Greenwashing and Its Impact on Corporate Operating Performance

Publications
Review of Securities and Futures Markets (證券市場發展季刊), Vol. 37(3), 65-106 (TSSCI)
Authors
Affiliations

Wen-Chyan Ke

National Taipei University

Pei-Ru Lo

National Taipei University

Chang Chan

Dharma Drum Institute of Liberal Arts

Calvin J. Chiou

National Chengchi University

Published

April 1, 2025

Abstract

Some firms may engage in greenwashing to cultivate a sustainable image, creating a discrepancy between actual practices and disclosed information. Using a sample of publicly listed firms in Taiwan from 2019 to 2023, this study categorizes ESG-related actions into symbolic and substantive dimensions to construct a firm-level greenwashing measure, further decomposed into two dimensions: the exaggeration score, which captures the extent to which symbolic actions exceed substantive actions, and the silence score, which reflects underreporting of symbolic actions relative to substantive performance.
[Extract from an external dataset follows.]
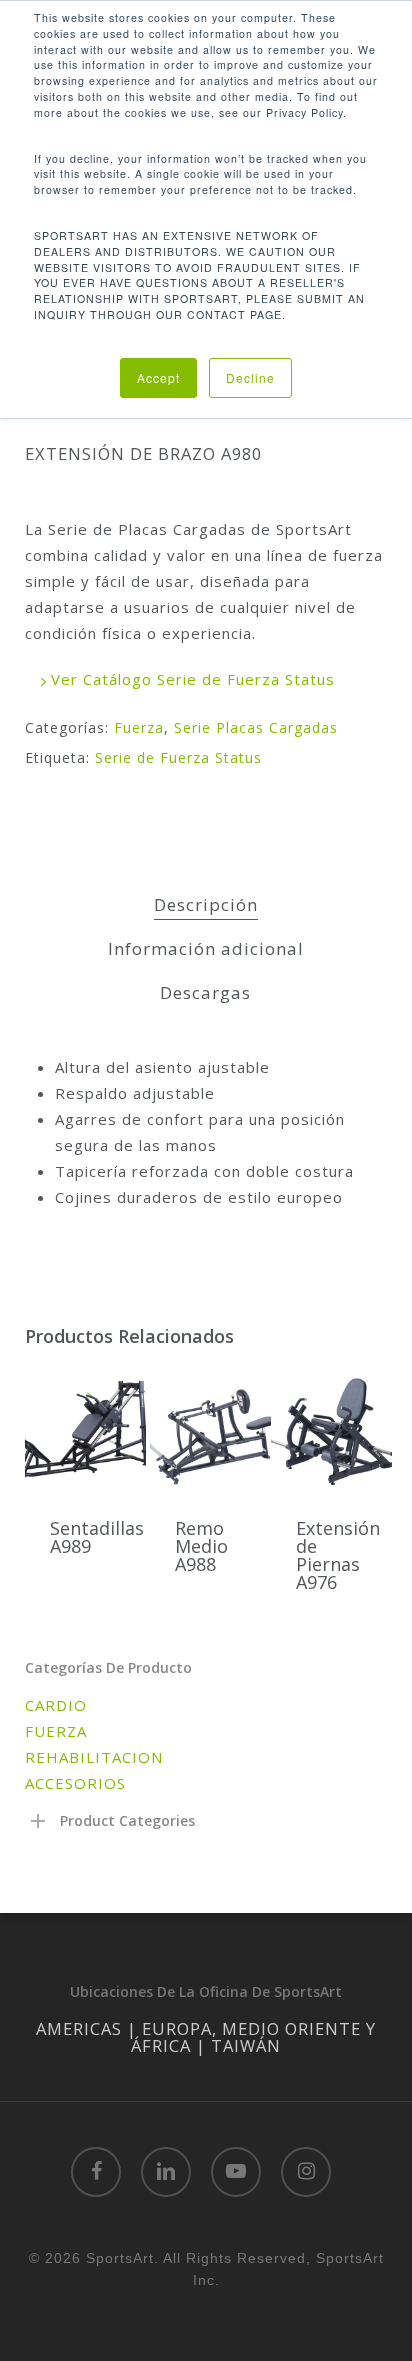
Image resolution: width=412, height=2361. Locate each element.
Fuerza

Empirical findings present a significant negative association between greenwashing and operating performance. These results validate the applicability of the greenwashing measure proposed in this study, and suggesting that both substantive improvements in governance and a restrained, consistent approach to sustainability disclosure contribute meaningfully to better operating performance.